_Saved entries:_

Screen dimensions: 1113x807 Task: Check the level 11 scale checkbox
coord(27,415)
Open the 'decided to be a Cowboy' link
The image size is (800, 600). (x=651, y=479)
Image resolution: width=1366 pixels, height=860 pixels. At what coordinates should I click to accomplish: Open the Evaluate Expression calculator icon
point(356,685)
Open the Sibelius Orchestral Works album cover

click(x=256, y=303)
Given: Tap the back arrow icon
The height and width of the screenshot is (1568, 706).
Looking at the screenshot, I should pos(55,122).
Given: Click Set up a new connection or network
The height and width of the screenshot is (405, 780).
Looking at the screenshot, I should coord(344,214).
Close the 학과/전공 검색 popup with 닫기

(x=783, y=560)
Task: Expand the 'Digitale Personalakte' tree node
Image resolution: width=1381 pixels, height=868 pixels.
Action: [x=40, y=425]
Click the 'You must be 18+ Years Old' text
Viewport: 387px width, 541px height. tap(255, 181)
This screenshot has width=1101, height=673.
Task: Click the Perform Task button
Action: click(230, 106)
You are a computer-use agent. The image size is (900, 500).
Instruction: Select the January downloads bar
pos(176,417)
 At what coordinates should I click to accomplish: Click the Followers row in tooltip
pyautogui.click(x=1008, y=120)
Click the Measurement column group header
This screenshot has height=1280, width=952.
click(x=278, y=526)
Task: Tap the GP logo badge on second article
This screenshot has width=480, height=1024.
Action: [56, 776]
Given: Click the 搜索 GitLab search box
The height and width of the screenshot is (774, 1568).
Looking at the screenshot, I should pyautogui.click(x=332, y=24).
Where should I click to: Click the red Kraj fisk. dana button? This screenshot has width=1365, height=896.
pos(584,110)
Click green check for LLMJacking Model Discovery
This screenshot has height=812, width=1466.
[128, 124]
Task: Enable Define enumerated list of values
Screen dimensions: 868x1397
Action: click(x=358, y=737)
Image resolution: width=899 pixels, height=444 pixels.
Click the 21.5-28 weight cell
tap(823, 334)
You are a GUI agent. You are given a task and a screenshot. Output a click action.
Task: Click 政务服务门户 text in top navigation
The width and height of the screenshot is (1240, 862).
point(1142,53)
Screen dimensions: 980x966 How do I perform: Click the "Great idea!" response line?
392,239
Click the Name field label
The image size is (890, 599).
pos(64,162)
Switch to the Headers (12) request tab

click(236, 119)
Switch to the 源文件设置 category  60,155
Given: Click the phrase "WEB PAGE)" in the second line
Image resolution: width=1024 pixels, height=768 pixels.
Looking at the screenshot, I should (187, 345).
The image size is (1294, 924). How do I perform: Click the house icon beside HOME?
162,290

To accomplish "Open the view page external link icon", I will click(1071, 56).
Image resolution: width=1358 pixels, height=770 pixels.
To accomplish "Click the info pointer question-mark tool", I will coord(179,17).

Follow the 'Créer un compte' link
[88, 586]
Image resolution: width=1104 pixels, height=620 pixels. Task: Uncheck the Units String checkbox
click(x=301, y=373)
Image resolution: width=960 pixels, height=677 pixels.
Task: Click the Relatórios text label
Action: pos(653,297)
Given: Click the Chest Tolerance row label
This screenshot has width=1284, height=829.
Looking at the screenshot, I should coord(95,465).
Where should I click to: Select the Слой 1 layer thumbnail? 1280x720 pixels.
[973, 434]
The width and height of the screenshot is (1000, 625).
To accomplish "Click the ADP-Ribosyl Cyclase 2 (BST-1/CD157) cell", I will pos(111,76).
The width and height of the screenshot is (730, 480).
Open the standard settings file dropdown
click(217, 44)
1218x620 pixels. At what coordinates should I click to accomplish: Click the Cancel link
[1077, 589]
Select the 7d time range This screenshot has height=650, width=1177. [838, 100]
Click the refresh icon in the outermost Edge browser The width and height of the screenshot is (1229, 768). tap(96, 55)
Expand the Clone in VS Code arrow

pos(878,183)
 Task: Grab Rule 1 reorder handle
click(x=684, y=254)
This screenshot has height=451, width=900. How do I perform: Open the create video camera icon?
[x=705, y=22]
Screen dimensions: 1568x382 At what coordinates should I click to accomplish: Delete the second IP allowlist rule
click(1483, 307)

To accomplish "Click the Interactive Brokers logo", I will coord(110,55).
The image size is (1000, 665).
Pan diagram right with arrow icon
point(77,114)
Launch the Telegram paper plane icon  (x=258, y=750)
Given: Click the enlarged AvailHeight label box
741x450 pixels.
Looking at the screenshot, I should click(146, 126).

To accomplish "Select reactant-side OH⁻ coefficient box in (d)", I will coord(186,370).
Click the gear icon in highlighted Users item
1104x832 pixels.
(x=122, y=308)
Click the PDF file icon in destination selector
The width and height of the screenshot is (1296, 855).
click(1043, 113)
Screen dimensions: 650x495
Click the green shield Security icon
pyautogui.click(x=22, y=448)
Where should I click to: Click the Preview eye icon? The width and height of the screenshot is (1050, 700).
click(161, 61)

_Instructions to follow:_
Copy out the data above verbatim, starting with the line containing "Given: Click the Chest Tolerance row label" and continuing through the line containing "click(1043, 113)".

_Exercise response:_
Given: Click the Chest Tolerance row label
This screenshot has width=1284, height=829.
Looking at the screenshot, I should coord(95,465).
Where should I click to: Select the Слой 1 layer thumbnail? 1280x720 pixels.
[973, 434]
The width and height of the screenshot is (1000, 625).
To accomplish "Click the ADP-Ribosyl Cyclase 2 (BST-1/CD157) cell", I will pos(111,76).
The width and height of the screenshot is (730, 480).
Open the standard settings file dropdown
click(217, 44)
1218x620 pixels. At what coordinates should I click to accomplish: Click the Cancel link
[1077, 589]
Select the 7d time range This screenshot has height=650, width=1177. [838, 100]
Click the refresh icon in the outermost Edge browser The width and height of the screenshot is (1229, 768). tap(96, 55)
Expand the Clone in VS Code arrow

pos(878,183)
 Task: Grab Rule 1 reorder handle
click(x=684, y=254)
This screenshot has height=451, width=900. How do I perform: Open the create video camera icon?
[x=705, y=22]
Screen dimensions: 1568x382 At what coordinates should I click to accomplish: Delete the second IP allowlist rule
click(1483, 307)

To accomplish "Click the Interactive Brokers logo", I will coord(110,55).
The image size is (1000, 665).
Pan diagram right with arrow icon
point(77,114)
Launch the Telegram paper plane icon  (x=258, y=750)
Given: Click the enlarged AvailHeight label box
741x450 pixels.
Looking at the screenshot, I should click(146, 126).

To accomplish "Select reactant-side OH⁻ coefficient box in (d)", I will coord(186,370).
Click the gear icon in highlighted Users item
1104x832 pixels.
(x=122, y=308)
Click the PDF file icon in destination selector
The width and height of the screenshot is (1296, 855).
click(1043, 113)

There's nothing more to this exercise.